The main thing is that, most likely, due to some objective organizational and intellectual reasons, Americans can no longer carry out global planning at a level at which they did it twenty years ago when they were in a state of cold war with the Soviet Union.
The absence of a strong opponent weakened them and there was a degradation of country goal-setting on a global scale.
And this happens with Americans not only in the Middle East, not only in other regions of the world, not only in politics, but also in the economy. Those. these are signs of a managerial crisis of the entire American state machine. Accordingly, the matter is not at all in the financial crisis that swept the USA and led to serious cuts in the army and the military industrial complex, but in the field of goal-setting and meanings of global geopolitics. All this speaks about the beginning management crisis in the USA much more than just financial instability.

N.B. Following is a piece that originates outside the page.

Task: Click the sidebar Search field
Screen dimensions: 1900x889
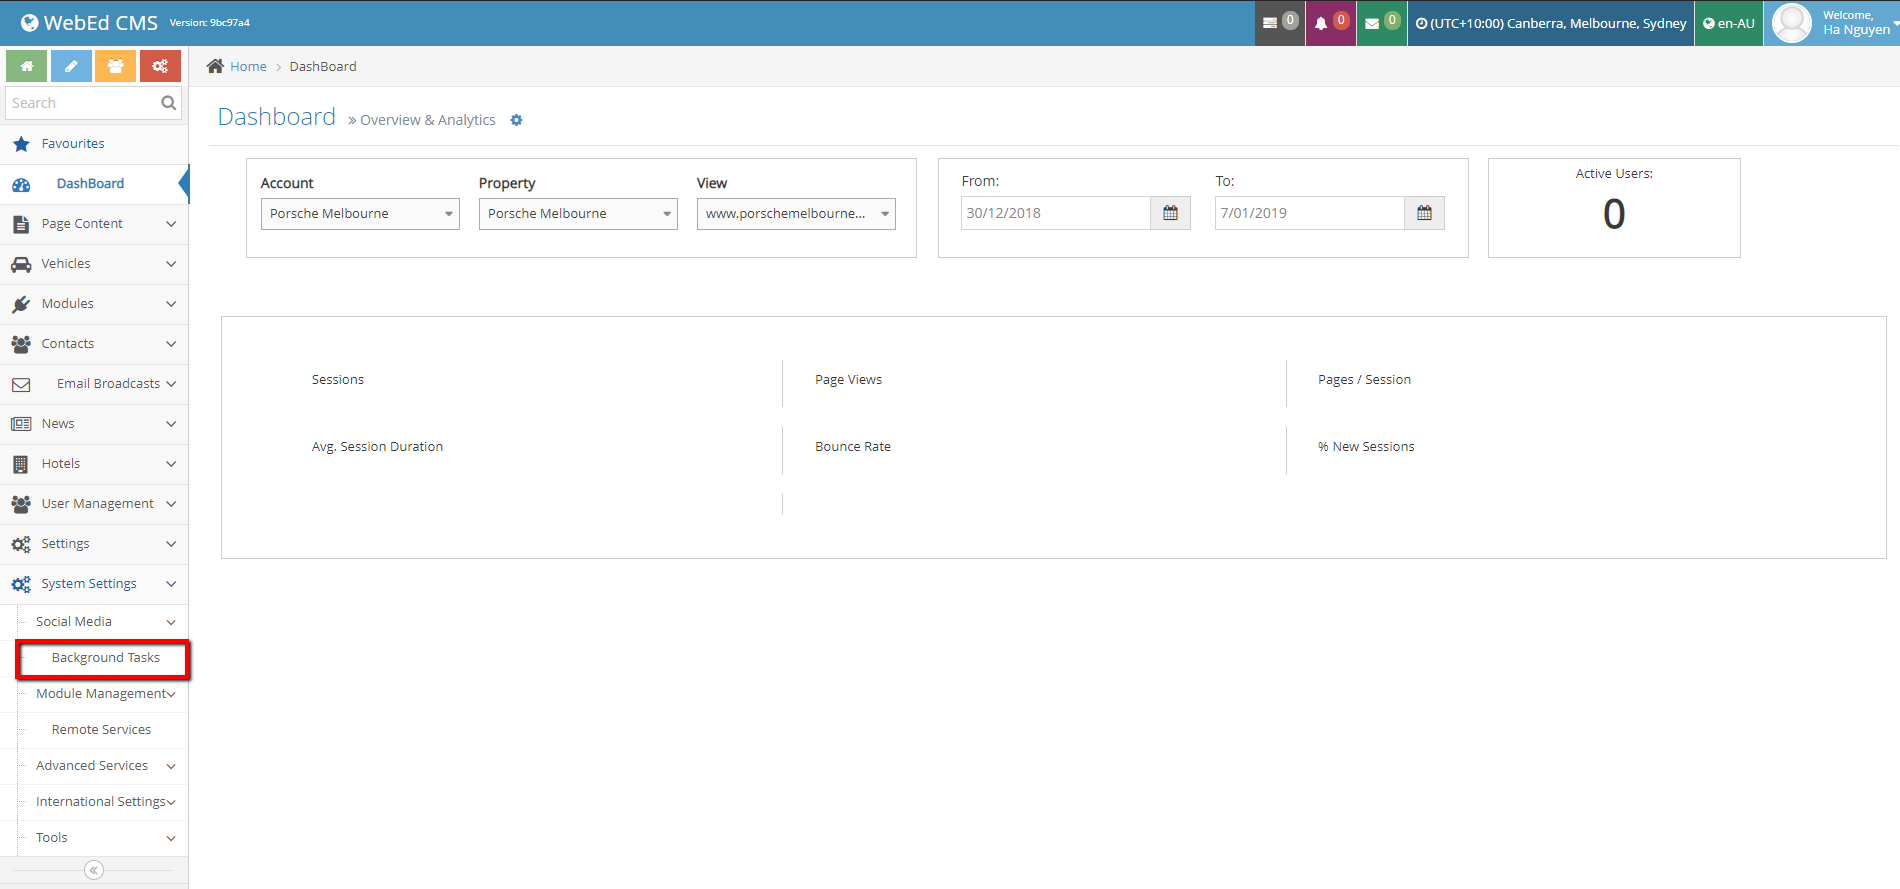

The end of Pax Americana comes much earlier than it was seen a couple of years ago, when events in the Maghreb and the Middle East seemed to some to be a continuation of the policy of the American steam rink to reformat the Middle East. It is events in Syria and Egypt that mark the loss of American tempo on the world chessboard and the beginning of the formation of a truly multipolar world.
Where and why the American military-financial machine broke down between Yugoslavia, Iraq and Afghanistan, on the one hand, and Syria with Egypt, on the other, experts still have to sort out the details in the future. However, today we can say: the United States is no longer a global and only leader-superpower, but only one of many regional players, even if with a dominant military-financial machine. The peak of power has already passed, and the beginning of the recession falls on the 2011-2012 years.